The same will happen with those powers currently wielded over Scotland by the European Commission in Brussels. Inheriting fishing policy, in particular, gives Scottish Ministers at Holyrood a once-in-a-lifetime chance to reinvigorate an industry that has been decimated by the European Common Fisheries Policy.

And a vote to leave will strengthen Holyrood in another way: no longer will policies supported by the Scottish people and subsequently endorsed by our elected representatives at Holyrood – such as minimum pricing of alcohol – be able to be overturned by unelected judges at the European Court of Justice.

Some will tell us that the EU can only be reformed from within, that the UK needs to take a leadership role within it. Yet as David Cameron found out at the start of this year, the EU isn’t willing to reform, even with the threat of an in/out referendum hanging over it.

And why would other nations in the EU look to us for leadership when we have (rightly) excluded ourselves from the EU’s two biggest projects – the euro and Schengen?

The EU is past its sell-by date.

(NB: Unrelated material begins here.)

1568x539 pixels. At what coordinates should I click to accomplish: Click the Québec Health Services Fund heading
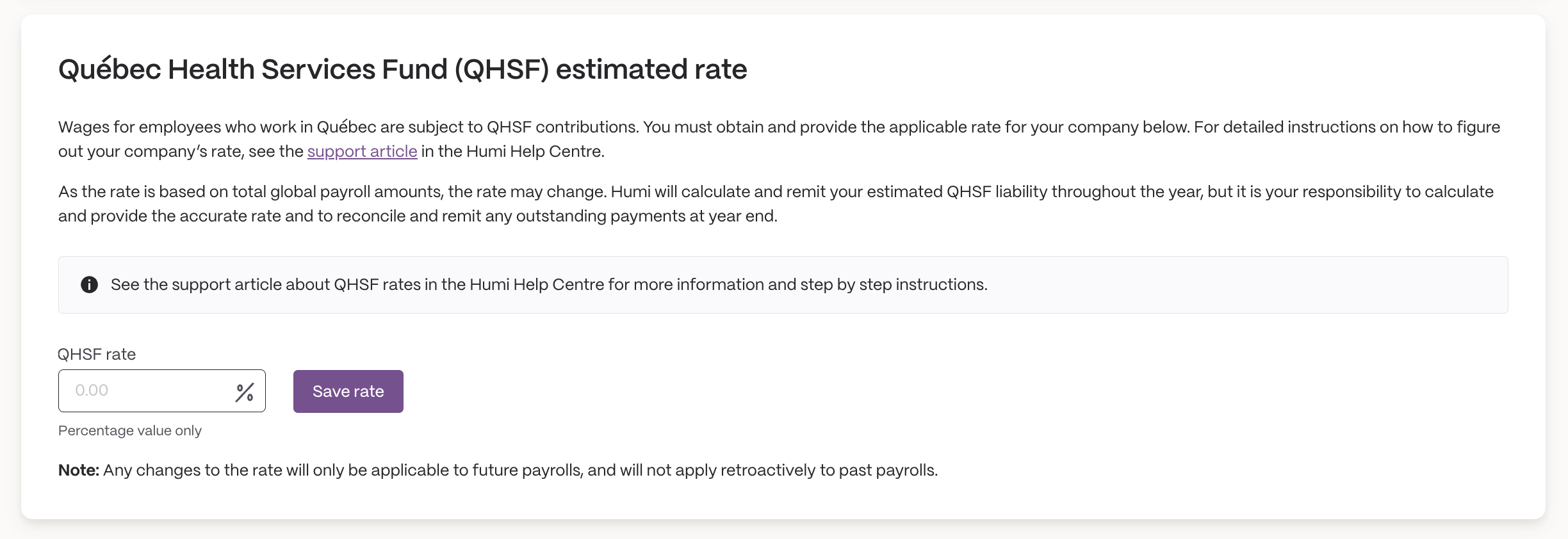pyautogui.click(x=403, y=69)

I can understand why, in a bygone age, it was seen as a necessary contraption by which to navigate the choppy seas of international commerce.

But its restrictions, its obligations and, importantly, its costs have made it simply too unwieldy and not fit for purpose in the 21st century.

We may never get the chance again to strike out – not on our own, but as an important member of the international community, trading freely and co-operating with our friends in the EU and beyond.